Почему-то в своем выборе я не сомневалась.
Я стояла напротив старого дома Харрисонов. И изучала человеческое жилище, запустив сканер. Ветер игрался с легким подолом моего платья. И редкие прохожие заглядывались на мои коленки и оголявшиеся бедра, замирая на миг, шевеля губами, беззвучно спрашивая:
— Где же твоя роба, садовая прислуга? — а может, что-то еще, но мне казалось, что каждый решил напомнить в этот прекрасный момент солнечного дня суть моего прошлого.
— Сожгла! — честно призналась я, пугая людей. Приятно было видеть, как они убегают от меня по пустынной улице.

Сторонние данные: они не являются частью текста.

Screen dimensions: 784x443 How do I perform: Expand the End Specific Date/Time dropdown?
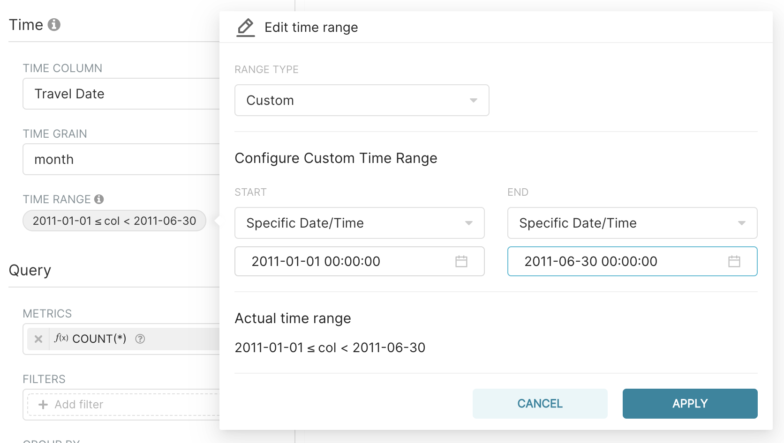point(632,223)
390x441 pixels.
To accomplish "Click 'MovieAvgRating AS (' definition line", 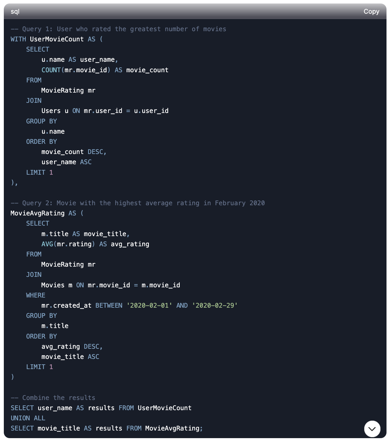I will tap(47, 213).
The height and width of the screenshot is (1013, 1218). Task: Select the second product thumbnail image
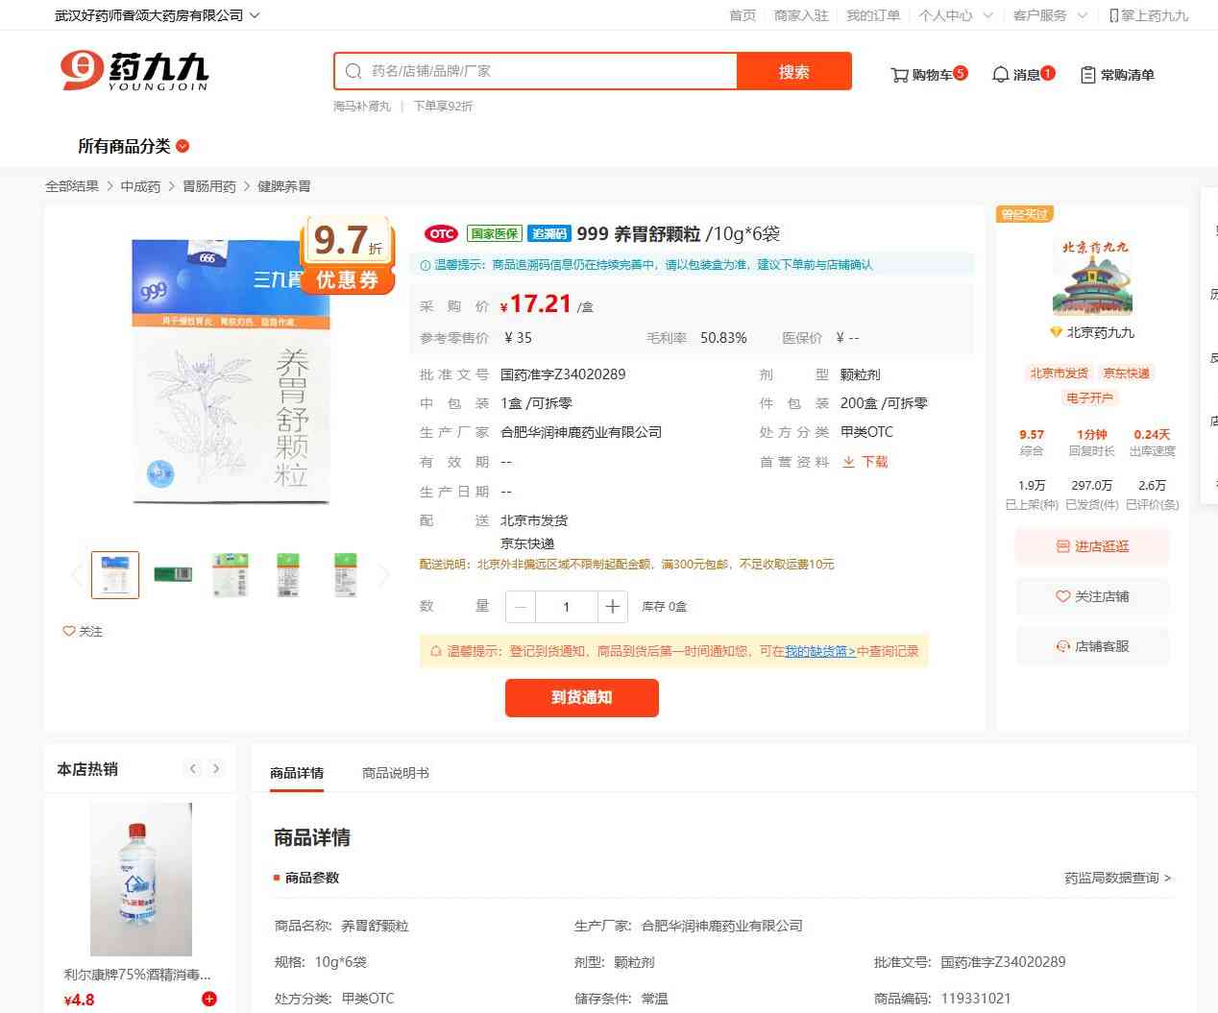[173, 574]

Я улыбнулась своим мыслям, наслаждаясь свободой, и шагнула в парк, продираясь через кусты. С хрустом ломая веки. Круша тяжелым авианосцем границу чужой собственности.
Теперь я понимала, что жилище магната пончиков находится в трущобах, вдали от оживленных улиц с неоновыми рекламными вывесками, дорожных патрульных в розовой униформе. Оживленных перекрестков. Сумасшедших самокатчиков, гоняющих без правил. Открытых кафе и цветочных клумб с искусственными цветами.
Здесь даже люди ходили редко. Никому не нужен был чужой парк. Все привычно жарились на солнце. И я долго не могла понять почему так, пока не узрела крупную свалку. Прилегающую к одному из периметров владений Харрисонов.
— Гора! — выдохнула я, едва сдерживаясь, чтобы не начать покорение. В последний момент остановилась.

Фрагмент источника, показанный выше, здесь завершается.